_Selection_:
** start **

Harris has never played baseball herself, except for the occasional game of wiffleball with her kids: "I was not very athletic in school. I was more into going off into the woods and trekking around, so I was a bit of a tomboy that way. But team sports, I was not into. I had one daughter who was an amazing volleyball player, so I drove the team around during junior high and high school. I applaud sports for women and regret not getting into them."

For more, the rest of the interview from this past Friday's paper is below. So is an older Harris interview from 2004, discussing a range of stuff including long-ago college days in North Carolina. Her Wednesday night show in Raleigh is, alas, already soldout.

 

Harris, charmed and charming
By David Menconi, News & Observer
June 20, 2008

Emmylou Harris has the sort of life and career that lesser mortals can only dream about. She moves in rarefied circles, gliding with seeming effortlessness from one incredibly cool project to the next. Recent years have found Harris touring, recording and singing with an array of big wheels including Mark Knopfler, Neil Young, Dolly Parton and Patty Griffin dear friends all. Harris was also inducted into the Country Music Hall of Fame this past April.

** end **

_Record list_:
** start **

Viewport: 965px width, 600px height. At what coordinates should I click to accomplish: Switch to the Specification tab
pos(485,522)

** end **
** start **

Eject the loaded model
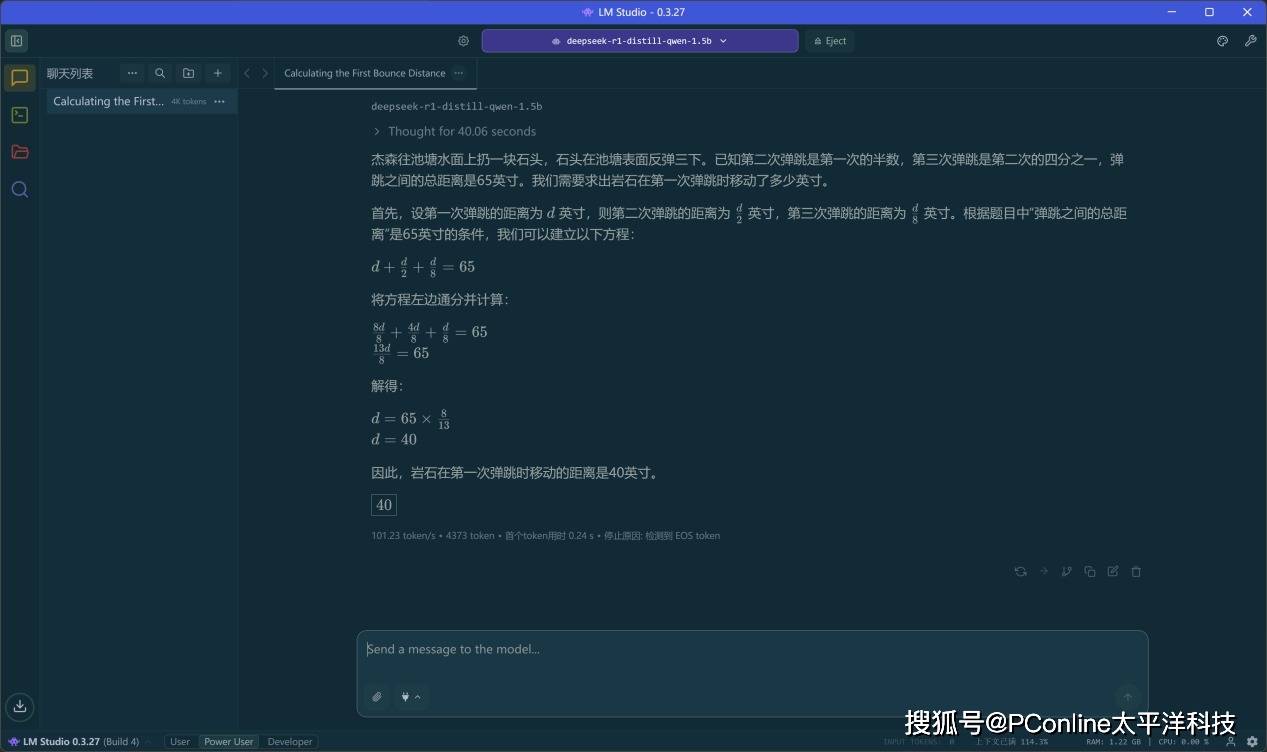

** end **
** start **

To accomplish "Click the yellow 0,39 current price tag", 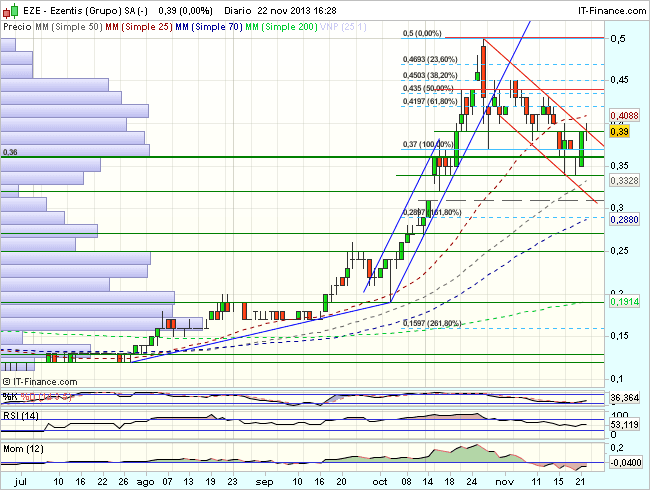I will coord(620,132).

** end **

_Problem_:
Reproduce the passage about Emmylou Harris word for word, starting at "For more, the" and ending at "this past April.".

_Written response_:
For more, the rest of the interview from this past Friday's paper is below. So is an older Harris interview from 2004, discussing a range of stuff including long-ago college days in North Carolina. Her Wednesday night show in Raleigh is, alas, already soldout.

 

Harris, charmed and charming
By David Menconi, News & Observer
June 20, 2008

Emmylou Harris has the sort of life and career that lesser mortals can only dream about. She moves in rarefied circles, gliding with seeming effortlessness from one incredibly cool project to the next. Recent years have found Harris touring, recording and singing with an array of big wheels including Mark Knopfler, Neil Young, Dolly Parton and Patty Griffin dear friends all. Harris was also inducted into the Country Music Hall of Fame this past April.